__INPUT DATA__
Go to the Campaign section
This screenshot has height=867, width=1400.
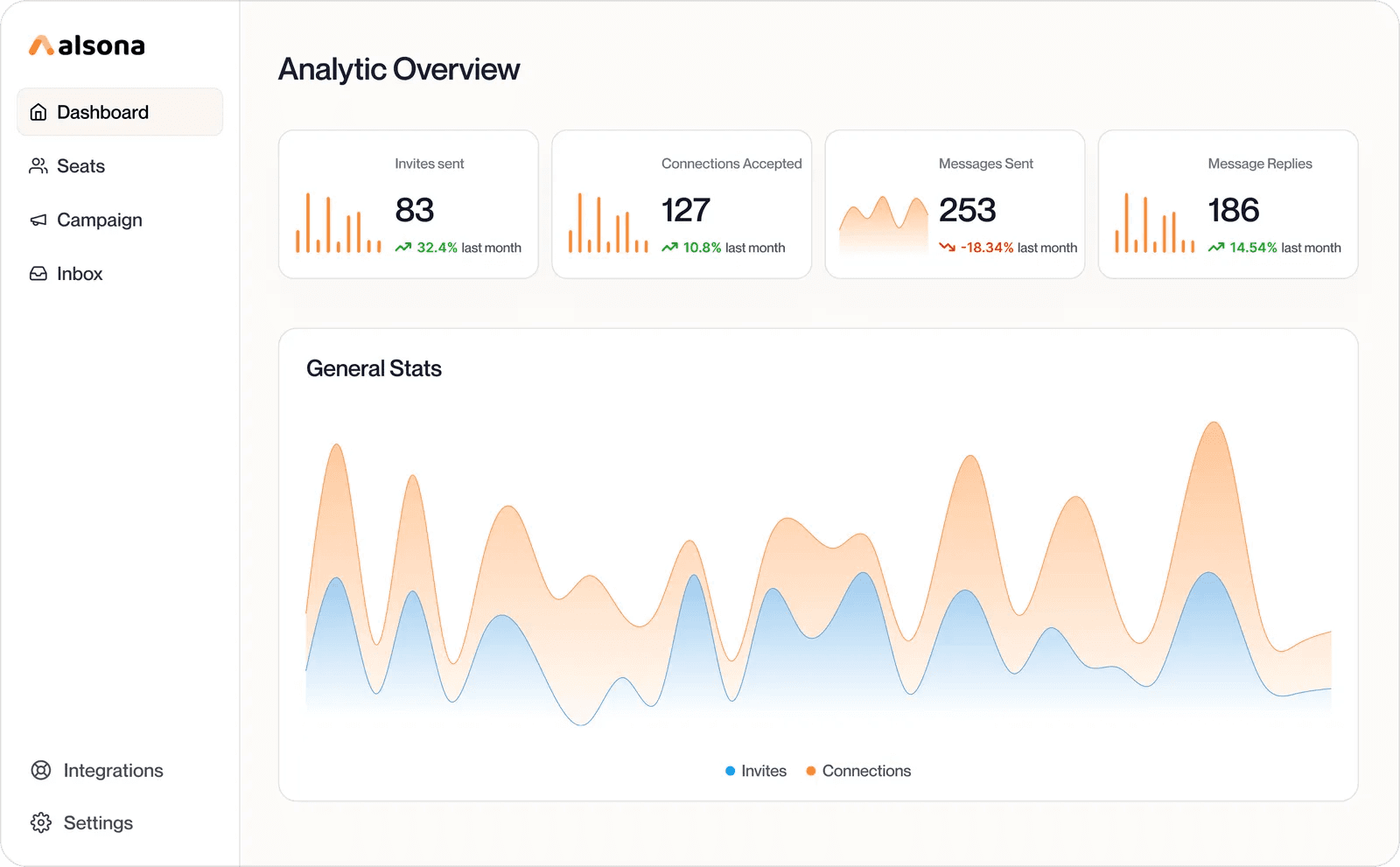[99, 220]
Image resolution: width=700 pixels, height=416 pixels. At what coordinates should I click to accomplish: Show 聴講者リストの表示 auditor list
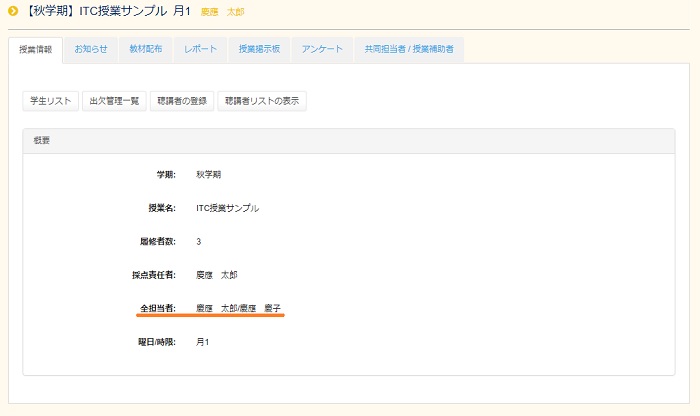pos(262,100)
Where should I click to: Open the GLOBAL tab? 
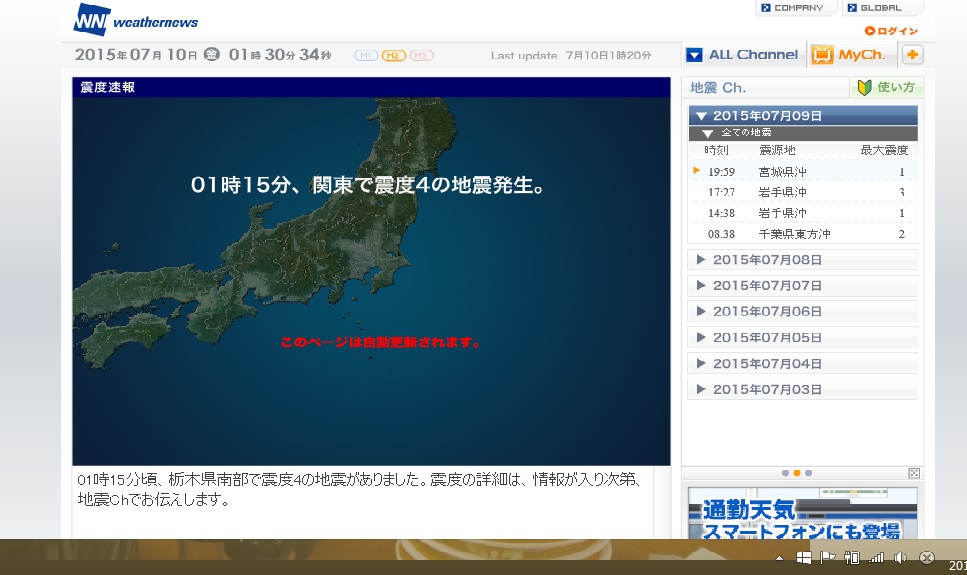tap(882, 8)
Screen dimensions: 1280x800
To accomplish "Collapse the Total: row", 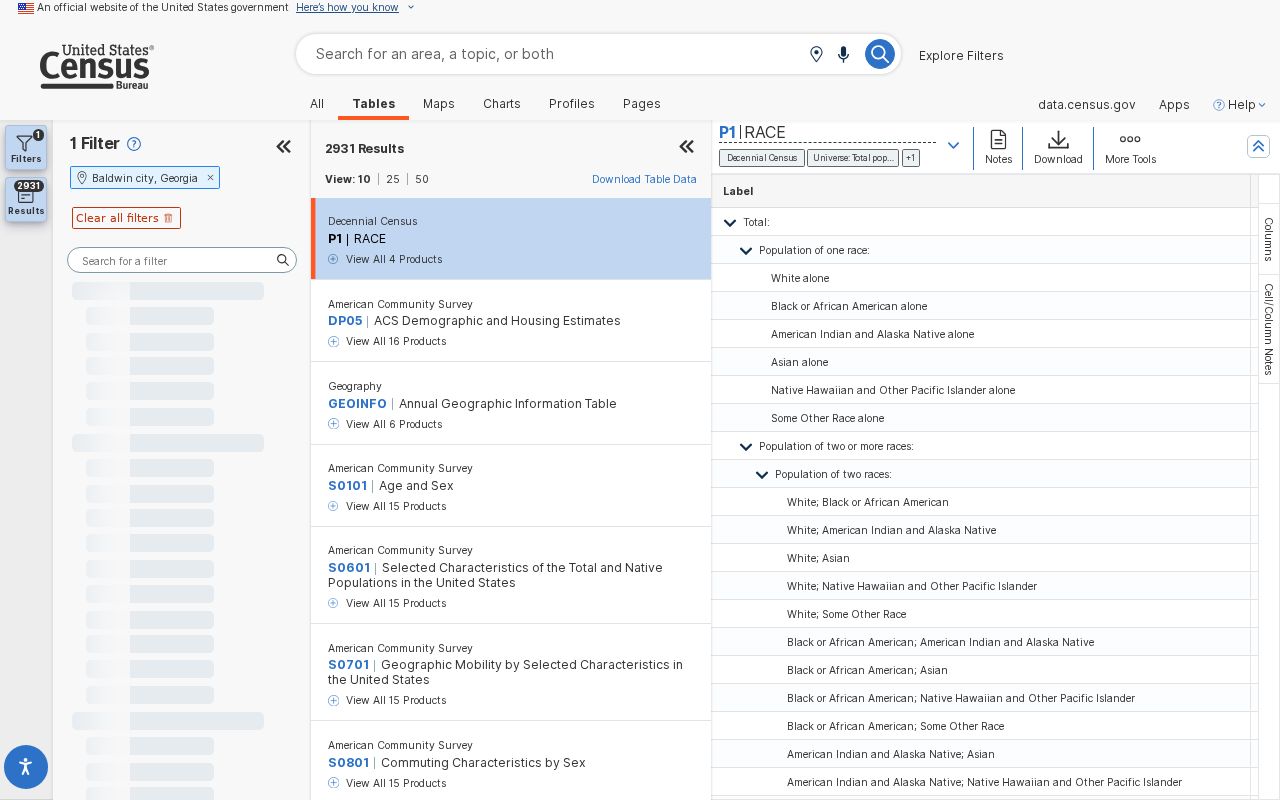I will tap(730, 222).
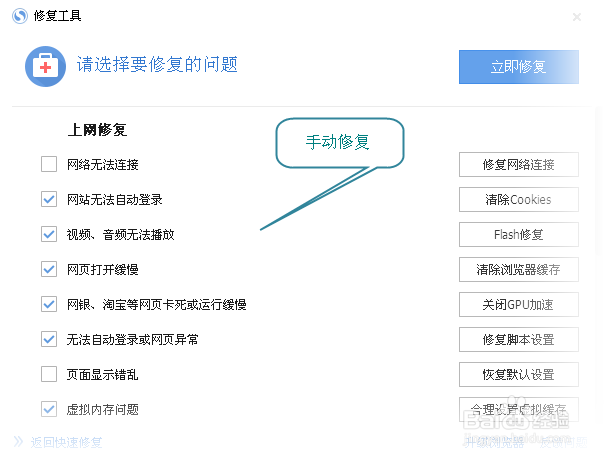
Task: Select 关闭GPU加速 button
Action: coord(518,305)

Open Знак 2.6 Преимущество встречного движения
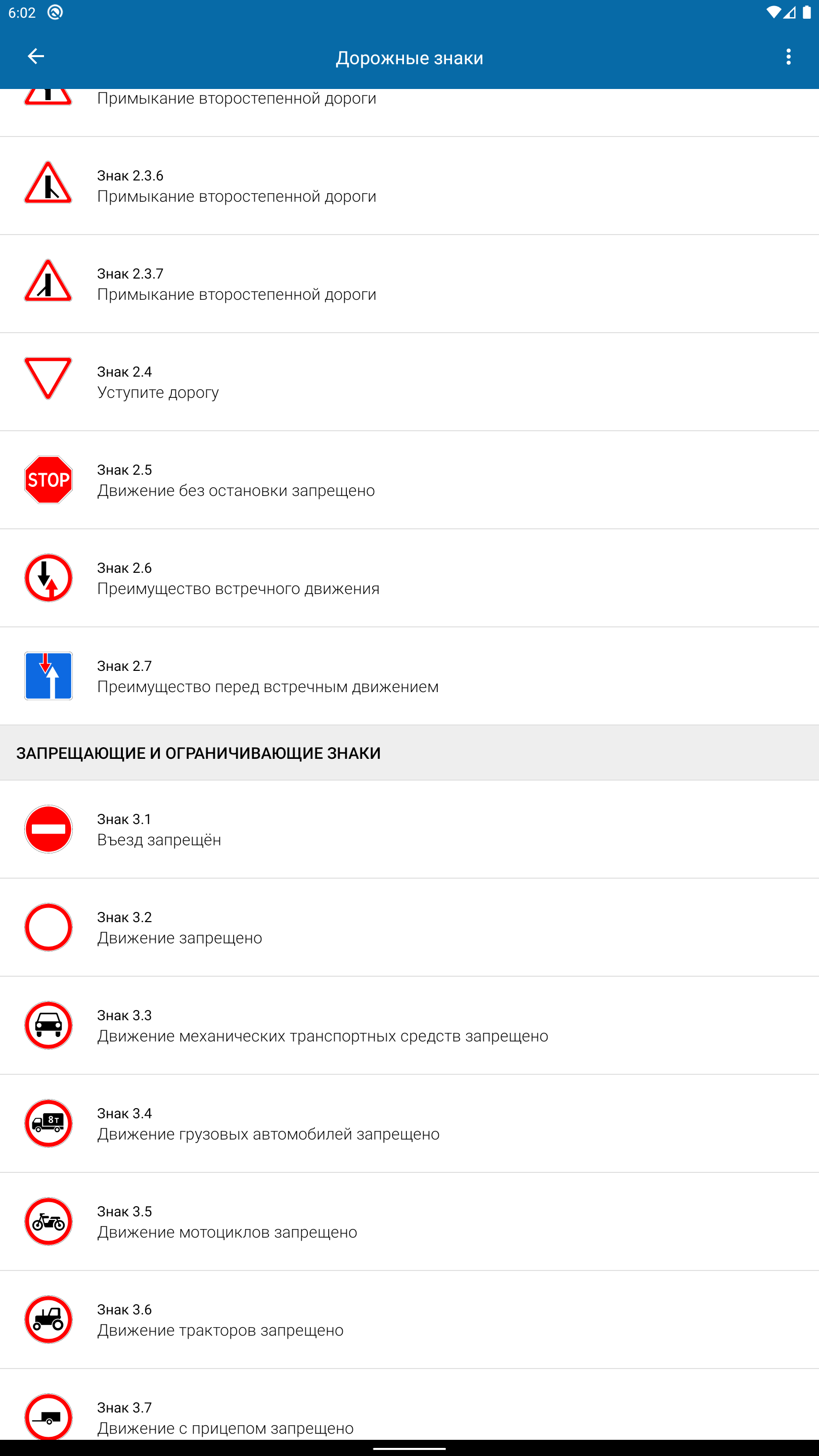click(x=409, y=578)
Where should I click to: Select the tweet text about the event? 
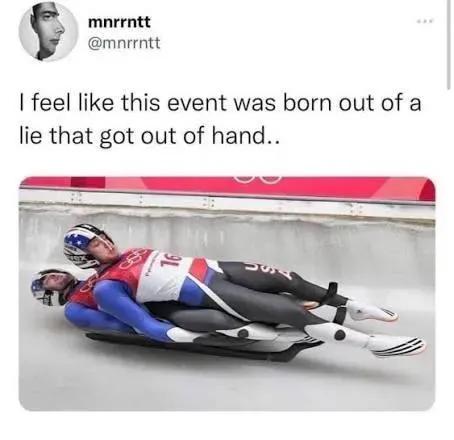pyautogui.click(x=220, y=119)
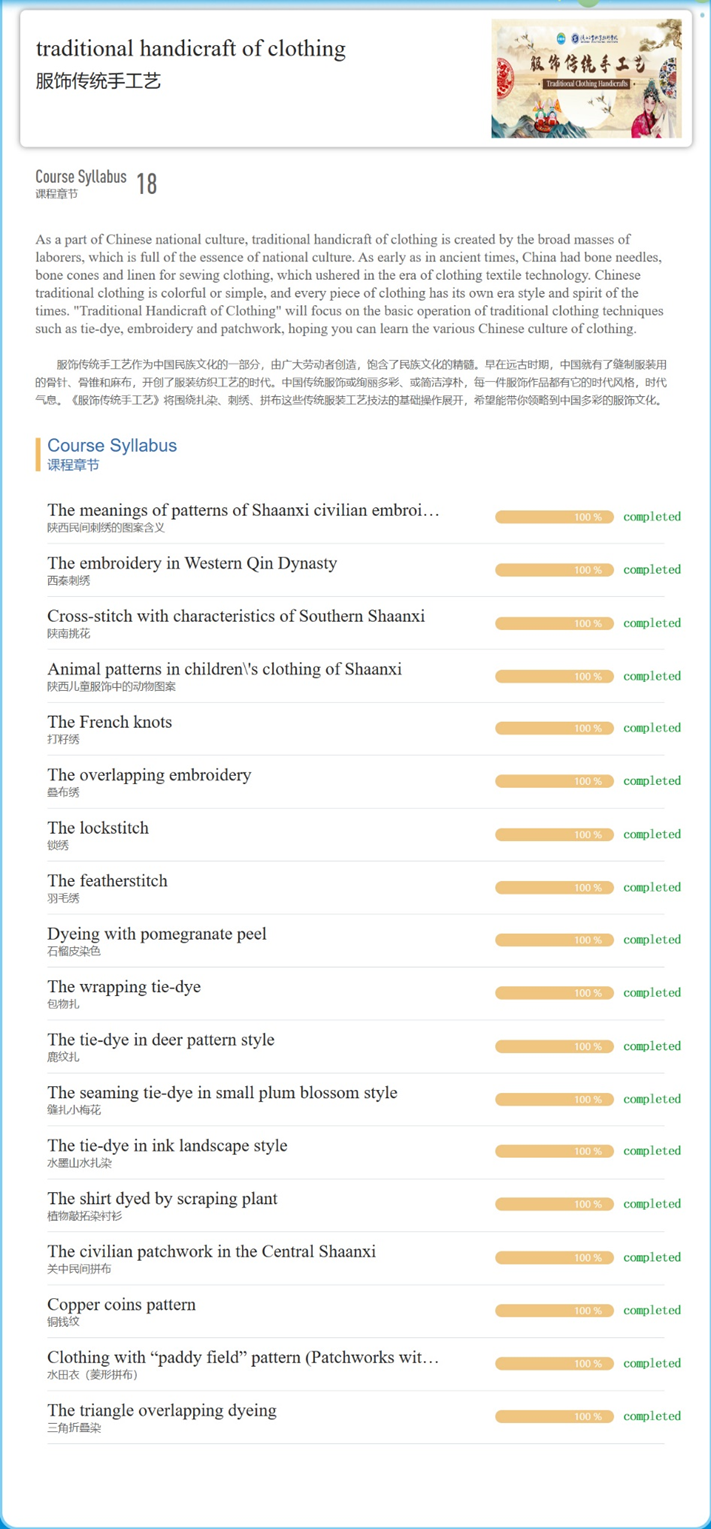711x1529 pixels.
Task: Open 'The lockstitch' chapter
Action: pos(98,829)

__WORK INSTRUCTIONS__
From the line with "Where should I click to: Select" down to the final line of the entries above, repeat each line exactly; omit the pictures.

__RESPONSE BOX__
Where should I click to: Select the tweet text about the event? 
pyautogui.click(x=220, y=119)
711x1529 pixels.
Task: Open 'The lockstitch' chapter
Action: pos(98,829)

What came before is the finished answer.